We are interested in human interaction with a new type of information space, one that involves computer miniaturisation, sensors, wireless communication, and networking. Devices are on the verge of reaching a critical point of size and affordability that will allow them to be embedded in our environment in their thousands, sensing their surroundings and opening up a broad range of new applications. They will also be embedded in clothing and jewellery, truly becoming part of the fabric of the world. It is a vision that was foreseen by Mark Weiser (2002), who coined the term “ubiquitous computing”; but it is likely that even he would be astounded at the miniaturisation of technology that has made his prediction possible, in projects such as SmartDust (Hoffman, 2003), and more recently the Speckled Computing Consortium (2006).

The vision of Speckled Computing is the development of miniature 1mm3 computational devices (Specks), which will be simple, small, and cheap enough to be distributed in their thousands (Arvind, 2005). They will combine wirelessly to form a unique class of wireless sensor networks (WSN), called SpeckNets. Some SpeckNets will be embedded in the fabric of buildings, but others will be spontaneously created by scattering Specks over an area or even spraying them onto surfaces. The combined storage and processing of the microchip revolutionised computing in the late 20th century. Specks, offering combined processing, storage, sensing, and communications, are expected to revolutionise computing in the 21st.
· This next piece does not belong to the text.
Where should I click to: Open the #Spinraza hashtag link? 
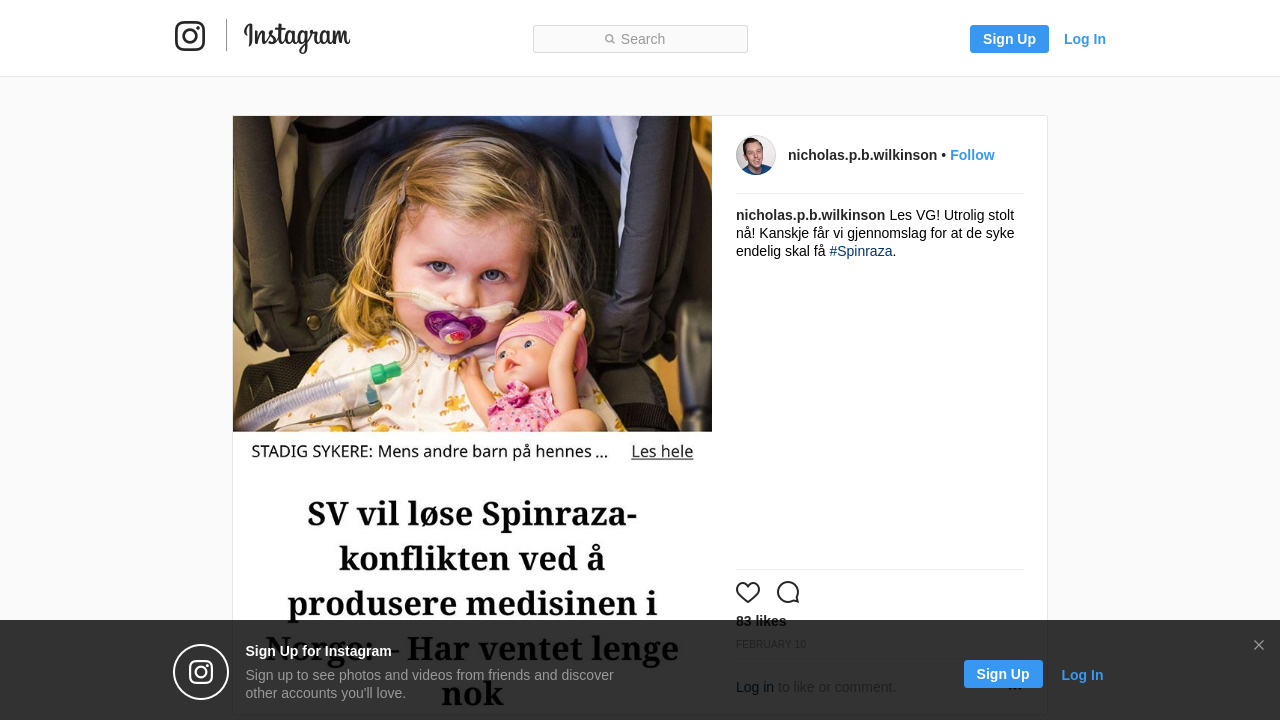point(861,251)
The characteristics of SpeckNets give rise to some specific requirements for human-SpeckNet interaction. First, the invisibility of the Specks and the lack of any perceptible output mechanism means the human-Speck interface must be provided through some other mechanism. Second, people may literally be immersed in the network surrounded by Specks, of various types in various configurations, in three dimensions; they are not interacting with a device, they are inside an information space. Third, the SpeckNet may not know about the physical characteristics of the real world. In stable SpeckNets, it would be possible for the network to develop a model of the world and relate this to its own configuration. However, in recently created or in movable SpeckNets, the human will have to supply information about the physical world. Finally, there is the issue of scaling interaction from individual Specks to potentially thousands.
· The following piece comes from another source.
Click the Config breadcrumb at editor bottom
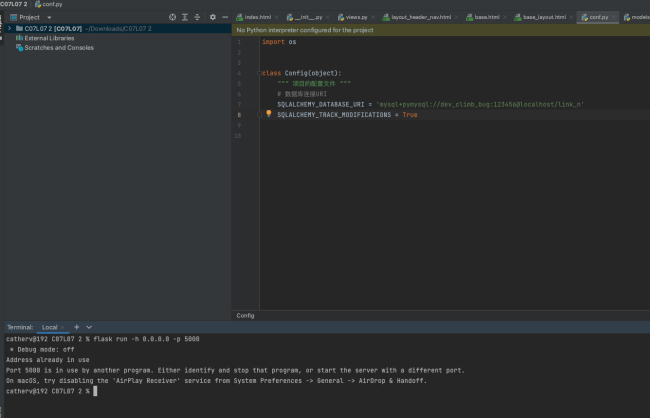650x418 pixels. (x=245, y=315)
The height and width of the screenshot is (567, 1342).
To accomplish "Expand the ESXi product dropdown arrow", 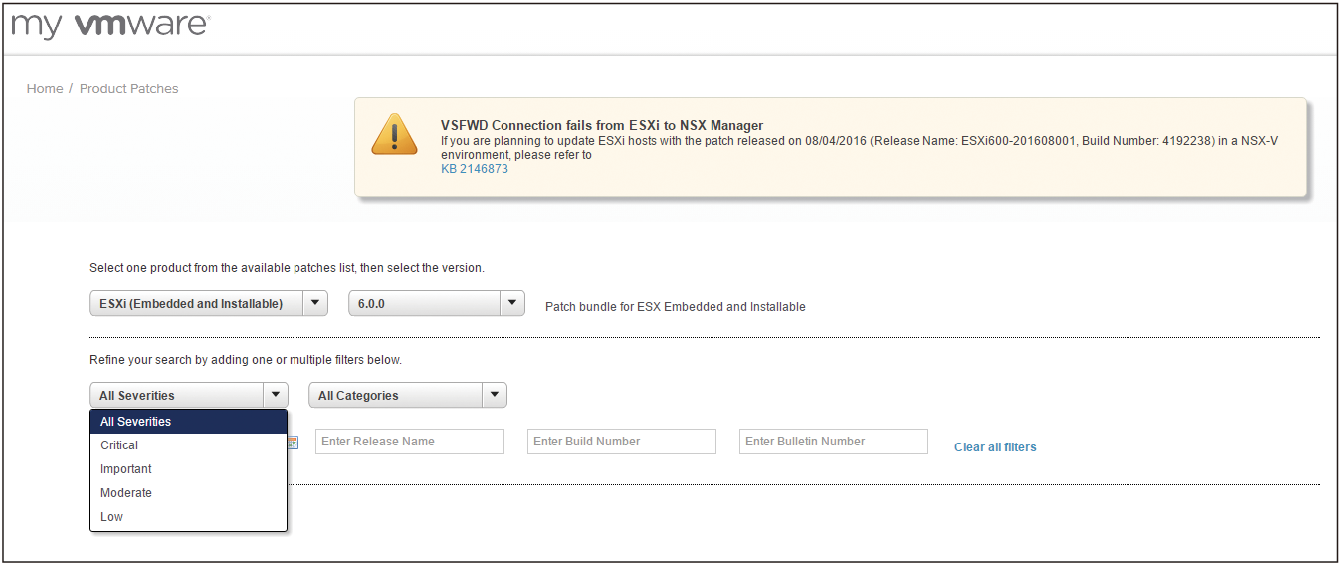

Previous work on WSNs and human interaction with these networks identifies a number of different types, depending on the method of deployment of the nodes, their size, the communication mechanism, and the network’s topology (Romer & Mattern, 2004). There have been many WSN applications, each with its own interaction methods and techniques. For example, a sensor network has been embedded within a vineyard. The system would automatically trigger an event, such as turning on sprinklers when soil moisture is low or firing air cannons when birds were detected (Burrell, Broke, & Beckwith, 2004). Another example is the self-healing minefield (SHM), a minefield that can reorganise itself (through mobile mines) to cover gaps that appear (Meriall, Newberg, Sohrabi, Kaiser, & Pottie, 2003). ARGO is a global network with an intended 3,000 sensors that will monitor salinity, temperature, fresh water storage, and so forth, of the upper layers of the oceans, and transmit results via satellite. Deployment began in 2000, and as of February 2006, 2,385 floats were in operation (Argo Project Office, 2006). In most of these applications, data was sent from the network to a remote database.